◆ **Work to be completed**: Leaving the images out, output each entry below exactly.

------

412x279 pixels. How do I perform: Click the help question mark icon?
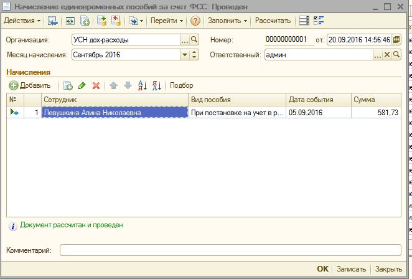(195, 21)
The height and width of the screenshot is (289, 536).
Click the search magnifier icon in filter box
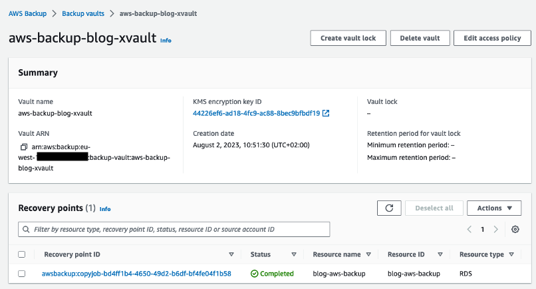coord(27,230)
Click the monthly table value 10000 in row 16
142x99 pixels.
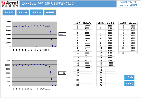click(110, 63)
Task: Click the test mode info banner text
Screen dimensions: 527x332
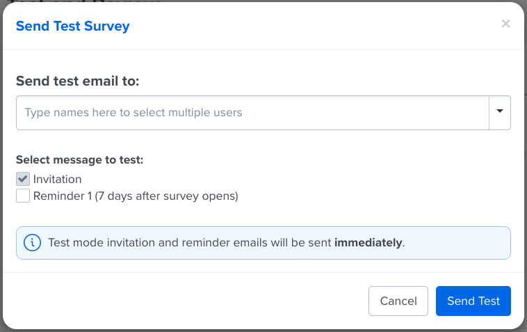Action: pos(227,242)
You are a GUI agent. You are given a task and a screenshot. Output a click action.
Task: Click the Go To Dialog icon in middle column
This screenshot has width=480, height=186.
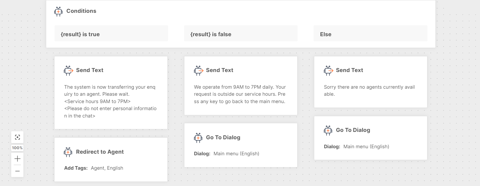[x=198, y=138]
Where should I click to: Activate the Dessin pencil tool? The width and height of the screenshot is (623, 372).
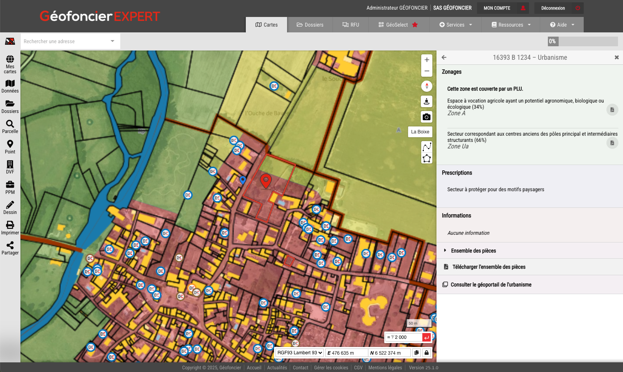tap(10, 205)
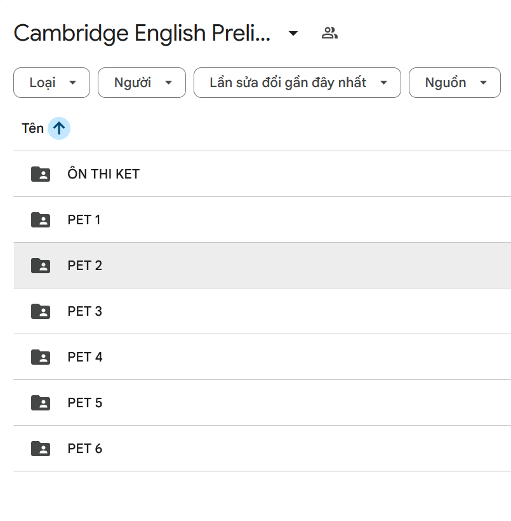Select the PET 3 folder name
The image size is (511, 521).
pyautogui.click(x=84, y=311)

------

◆ **Solution**:
412x279 pixels. How do I perform: Click the help question mark icon?
(195, 21)
The height and width of the screenshot is (289, 536).
Click the search magnifier icon in filter box
coord(27,230)
Click the monthly table value 10000 in row 16
142x99 pixels.
click(110, 63)
Task: Click the test mode info banner text
Screen dimensions: 527x332
Action: pos(227,242)
You are a GUI agent. You are given a task and a screenshot. Output a click action.
Task: Click the Go To Dialog icon in middle column
This screenshot has width=480, height=186.
[x=198, y=138]
Where should I click to: Activate the Dessin pencil tool? The width and height of the screenshot is (623, 372).
tap(10, 205)
Select the PET 3 folder name
The image size is (511, 521).
pyautogui.click(x=84, y=311)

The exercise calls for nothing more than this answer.